> Task to carry out
Transcribe the records below word for word, leaving every picture out.

The data START

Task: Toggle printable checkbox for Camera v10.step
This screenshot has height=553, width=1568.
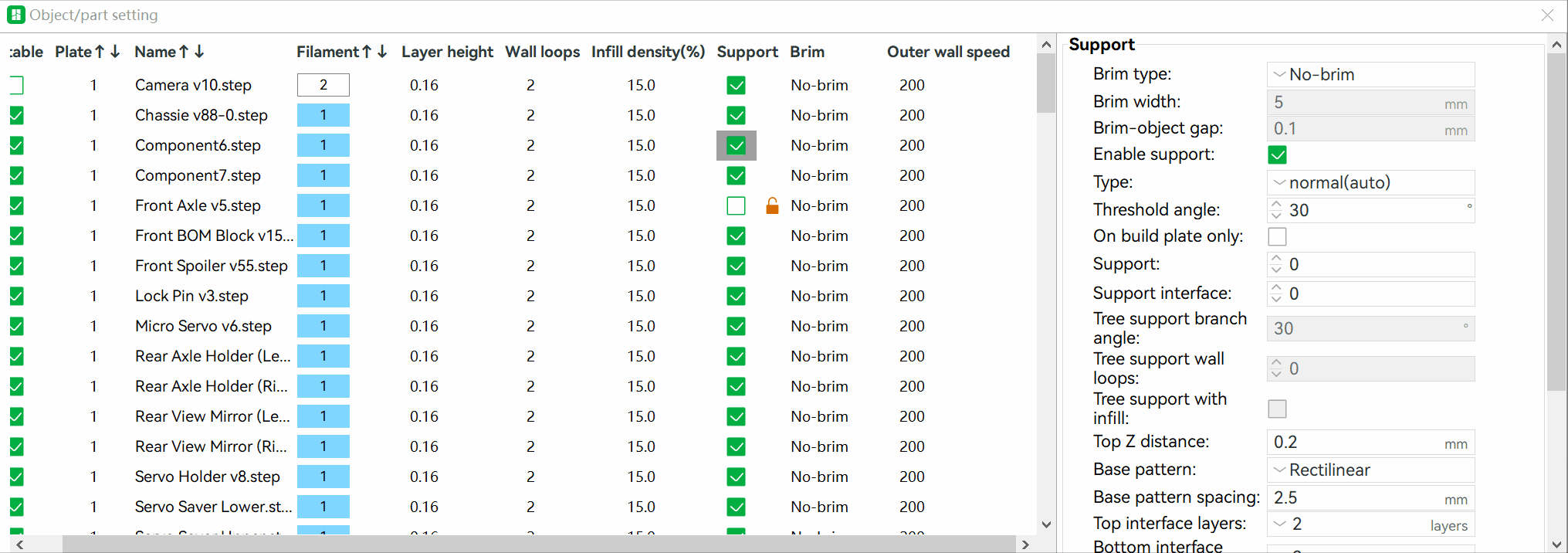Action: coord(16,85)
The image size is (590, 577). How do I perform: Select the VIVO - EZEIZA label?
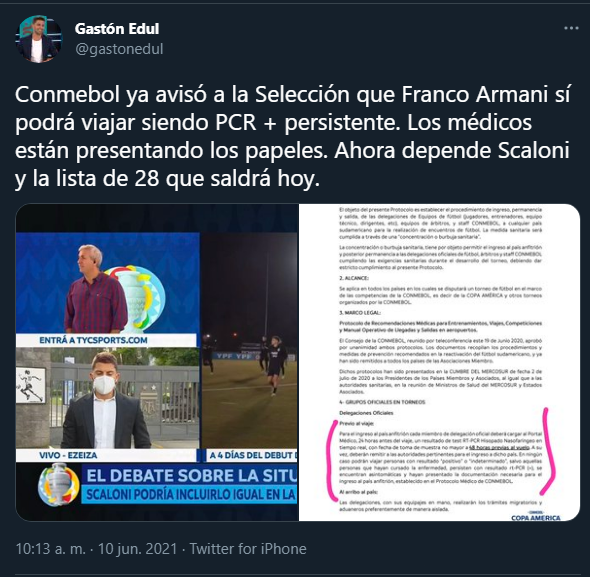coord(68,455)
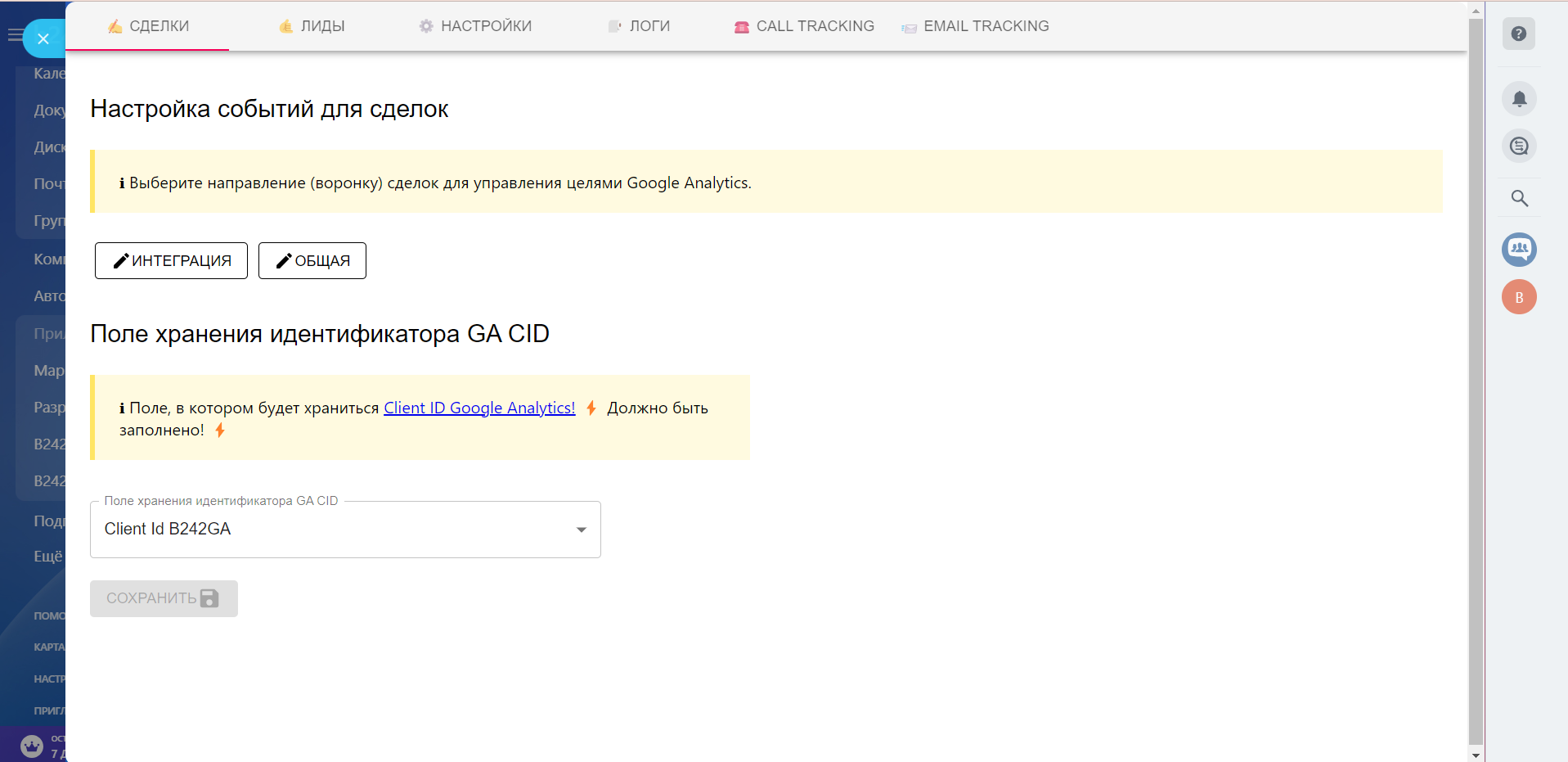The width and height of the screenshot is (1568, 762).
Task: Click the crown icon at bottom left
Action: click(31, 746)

The data END

> Solved exercise
Task: Toggle printable checkbox for Camera v10.step
This screenshot has height=553, width=1568.
Action: coord(16,85)
The image size is (590, 577). How do I perform: Select the VIVO - EZEIZA label?
coord(68,455)
The width and height of the screenshot is (1568, 762).
Task: Click the crown icon at bottom left
Action: click(31, 746)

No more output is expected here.